A detective simulation is one of the best-suited setups for an immersive sim game, and after a few hours with Shadows of Doubt, out now in Steam Early Access, its execution of the genre's key mechanics is something you need to see for yourself, especially if you enjoy games like Deus Ex, Thief, and virtually anything from Arkane.
At first glance, the voxel-style detective game might look like the sort of indie you find by the dozens when browsing Steam, but its remarkable freedom of choice and impressive city simulation help it stand out on a crowded digital storefront. It's obvious the team at ColePowered Games understands the genre, and though the game is still being shaped in its early access period, it's already become one of my favorite games of 2023.

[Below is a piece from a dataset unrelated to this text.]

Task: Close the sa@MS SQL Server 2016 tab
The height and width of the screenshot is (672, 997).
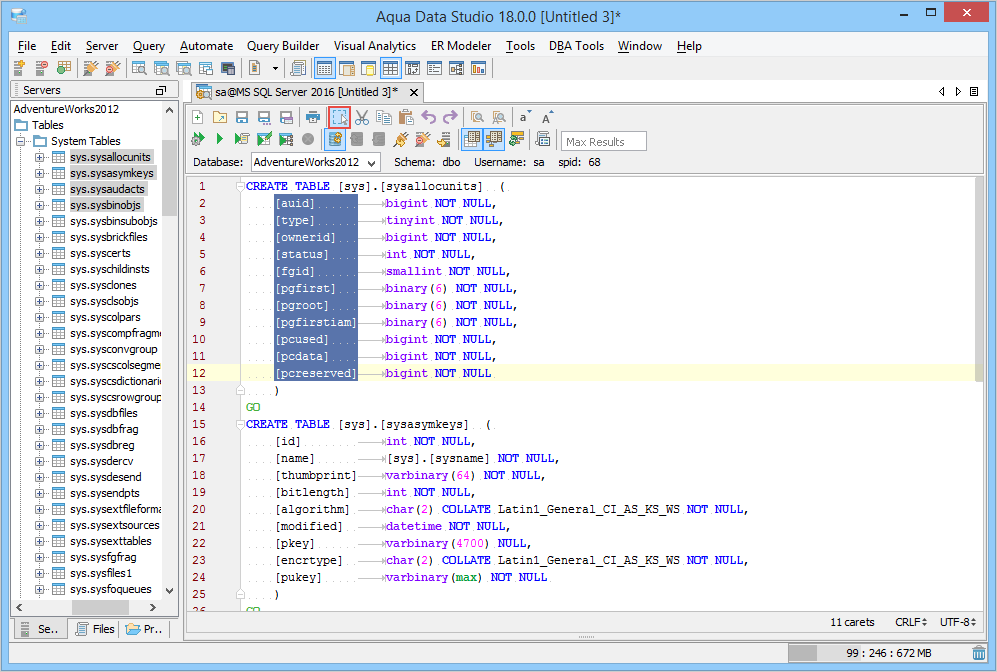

Shadows of Doubt casts players in the role of a private eye living out of a small apartment and chasing down leads across a rain-soaked neo-noir city. Even before players can get to the point where they wake up in the dark of their bedroom, it's interesting to find that the city is actually a seemingly infinite number of procedurally generated cities. While a story mode exists to walk players through a particular string of cases through a particular cityscape, there is also a more unpredictable sandbox mode that creates new cities and cases on demand, much like loading a new seed in Minecraft. Detectives themselves are similarly made up on the spot through a combination of player choices on features like skin color and gender, as well as a name generator that can be handcrafted or randomly re-rolled endlessly.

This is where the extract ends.